青年期と晩年に集中するブラームスのピアノ曲集

イケメン作曲家の筆頭格としてクラシック音楽ファンが常に挙げる青年時代のヨハネス・ブラームス(1833~97年)。だがCDジャケットや本の表紙に使われるのはほとんどが晩年のブラームスの肖像だ。長いあごひげを蓄え、近寄りがたい長老の風貌をしている。

「ブラームスは初期と後期とでは作風が全然違う。同じ人間でも年月を経て考えることや感じることが変わってくる」と山口さんは語る。ブラームスはドイツ北部のハンブルクに生まれ、長じてオーストリアのウィーンで作曲家として活躍した。ウィーンゆかりのピアノといえば、ブラームスも愛用したベーゼンドルファーだ。山口さんはウィーン国立音楽大学に留学し、同大学院ピアノ室内楽科修士課程を満場一致の最優秀で修了した経歴を持つ。「ウィーン留学の理由の一つ」に挙げるほどベーゼンドルファーを愛用する。ウィーンと東京を拠点に演奏活動をしている若手ピアニストとして「ブラームスは自分の中で大事な作曲家。どんな人だったか最も気になる」と話す。ウィーンを中心にしたオーストリアの風土、ベーゼンドルファー、ブラームス晩年のピアノ曲は山口さんの中でつながっている。

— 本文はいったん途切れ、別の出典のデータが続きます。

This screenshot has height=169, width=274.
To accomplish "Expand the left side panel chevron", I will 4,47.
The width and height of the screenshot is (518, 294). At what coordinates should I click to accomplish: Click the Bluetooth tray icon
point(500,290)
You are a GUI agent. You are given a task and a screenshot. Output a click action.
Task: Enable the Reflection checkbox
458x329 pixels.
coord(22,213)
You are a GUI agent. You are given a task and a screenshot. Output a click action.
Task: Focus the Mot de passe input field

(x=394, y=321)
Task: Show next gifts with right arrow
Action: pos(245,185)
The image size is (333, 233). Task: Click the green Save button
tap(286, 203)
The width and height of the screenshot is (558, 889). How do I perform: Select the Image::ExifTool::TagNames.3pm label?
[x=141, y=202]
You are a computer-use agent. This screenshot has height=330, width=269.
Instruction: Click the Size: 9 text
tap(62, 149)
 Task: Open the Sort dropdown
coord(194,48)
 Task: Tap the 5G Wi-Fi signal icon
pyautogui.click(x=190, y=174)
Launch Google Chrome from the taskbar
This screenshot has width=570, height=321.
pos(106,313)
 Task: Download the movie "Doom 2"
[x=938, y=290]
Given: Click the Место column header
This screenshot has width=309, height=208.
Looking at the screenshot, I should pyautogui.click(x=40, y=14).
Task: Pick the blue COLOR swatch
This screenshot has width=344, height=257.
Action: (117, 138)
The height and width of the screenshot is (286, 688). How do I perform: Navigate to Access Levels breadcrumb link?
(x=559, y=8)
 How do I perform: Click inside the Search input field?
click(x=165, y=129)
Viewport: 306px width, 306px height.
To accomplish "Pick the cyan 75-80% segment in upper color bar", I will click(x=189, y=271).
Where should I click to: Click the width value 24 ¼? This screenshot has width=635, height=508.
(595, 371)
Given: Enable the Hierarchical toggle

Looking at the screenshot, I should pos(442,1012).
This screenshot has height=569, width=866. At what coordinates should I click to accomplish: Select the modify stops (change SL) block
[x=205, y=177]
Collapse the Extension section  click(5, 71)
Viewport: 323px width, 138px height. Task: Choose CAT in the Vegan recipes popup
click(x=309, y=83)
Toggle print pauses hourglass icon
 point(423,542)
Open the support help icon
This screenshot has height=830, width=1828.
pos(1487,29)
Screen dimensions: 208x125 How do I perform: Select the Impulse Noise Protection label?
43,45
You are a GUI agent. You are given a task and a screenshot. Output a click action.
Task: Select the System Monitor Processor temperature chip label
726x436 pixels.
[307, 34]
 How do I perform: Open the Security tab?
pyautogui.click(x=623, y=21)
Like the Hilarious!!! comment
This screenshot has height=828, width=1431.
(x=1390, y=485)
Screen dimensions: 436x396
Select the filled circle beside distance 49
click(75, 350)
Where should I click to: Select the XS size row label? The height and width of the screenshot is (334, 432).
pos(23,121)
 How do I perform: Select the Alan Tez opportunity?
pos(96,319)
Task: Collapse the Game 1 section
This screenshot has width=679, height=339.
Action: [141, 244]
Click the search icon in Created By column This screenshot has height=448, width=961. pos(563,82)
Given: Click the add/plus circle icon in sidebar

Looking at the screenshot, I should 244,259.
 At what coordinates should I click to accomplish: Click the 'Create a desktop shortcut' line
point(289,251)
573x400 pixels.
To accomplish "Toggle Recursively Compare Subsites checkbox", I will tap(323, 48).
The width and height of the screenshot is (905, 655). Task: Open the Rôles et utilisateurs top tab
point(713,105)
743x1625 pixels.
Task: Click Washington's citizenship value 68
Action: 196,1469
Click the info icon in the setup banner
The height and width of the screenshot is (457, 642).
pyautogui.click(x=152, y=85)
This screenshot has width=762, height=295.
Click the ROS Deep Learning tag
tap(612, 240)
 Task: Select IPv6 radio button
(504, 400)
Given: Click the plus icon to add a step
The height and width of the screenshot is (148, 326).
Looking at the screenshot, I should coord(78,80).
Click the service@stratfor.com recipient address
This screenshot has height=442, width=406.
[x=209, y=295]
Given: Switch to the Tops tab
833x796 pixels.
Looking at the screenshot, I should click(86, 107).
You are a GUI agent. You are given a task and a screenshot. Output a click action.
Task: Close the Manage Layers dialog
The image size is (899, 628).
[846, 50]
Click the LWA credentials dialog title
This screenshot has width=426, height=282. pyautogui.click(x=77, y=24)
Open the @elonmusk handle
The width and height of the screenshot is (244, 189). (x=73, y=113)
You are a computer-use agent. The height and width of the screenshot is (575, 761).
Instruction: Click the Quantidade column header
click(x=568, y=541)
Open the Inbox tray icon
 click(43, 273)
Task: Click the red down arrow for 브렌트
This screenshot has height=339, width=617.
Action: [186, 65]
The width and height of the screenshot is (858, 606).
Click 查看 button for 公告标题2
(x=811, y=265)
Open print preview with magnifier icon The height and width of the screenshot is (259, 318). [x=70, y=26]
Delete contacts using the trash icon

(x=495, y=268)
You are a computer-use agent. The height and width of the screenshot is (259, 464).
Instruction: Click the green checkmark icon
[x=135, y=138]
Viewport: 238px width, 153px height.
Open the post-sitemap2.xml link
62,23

ブラームスのピアノ独奏曲は30歳前後までの青年期と60歳前後の晩年に集中している。作品番号1~122の全作品のうち、30番台までに3つのピアノソナタを含め11作。中期の70番台にぽつんと2作。残りはすべて晩年の110番台で、小品集ばかり4作ある。

穏やかな雰囲気の中で過ぎ去った感情を思い出す

晩年の作品番号付きピアノ独奏曲をすべて挙げると「7つの幻想曲(作品116)」「3つの間奏曲(同117)」「6つの小品(同118)」「4つの小品(同119)」となる。曲数でいえば計20曲となるが、いずれも1曲1~6分台の小品だ。

ブラームスはその後、世を去るまでに「クラリネットソナタ第1番」「同2番」(ともに作品番号120)、歌曲集「4つの厳粛な歌」(同121)、オルガン曲集「11のコラール前奏曲」(同122)を書き上げるのみとなった。いずれも滋味あふれる枯淡の傑作群だが、「ブラームスらしさが凝縮されているのが後期のピアノ曲集」と山口さんは説明する。ウィーン留学時代から好んで弾いたのが最後から2番目のピアノ曲集「6つの小品(作品118)」。「全6曲が物語のようになっている。1曲目の『間奏曲イ短調』では心の底から喜びがあふれる。個人的には2曲目の『間奏曲イ長調』に最も思い入れがある。穏やかな雰囲気の中で、過ぎ去った感情を思い出している曲。60歳くらいのブラームスの内面がよく出ている」と指摘する。ウィーン留学時に「めったにほめない先生が演奏を絶賛してくれた」と振り返る。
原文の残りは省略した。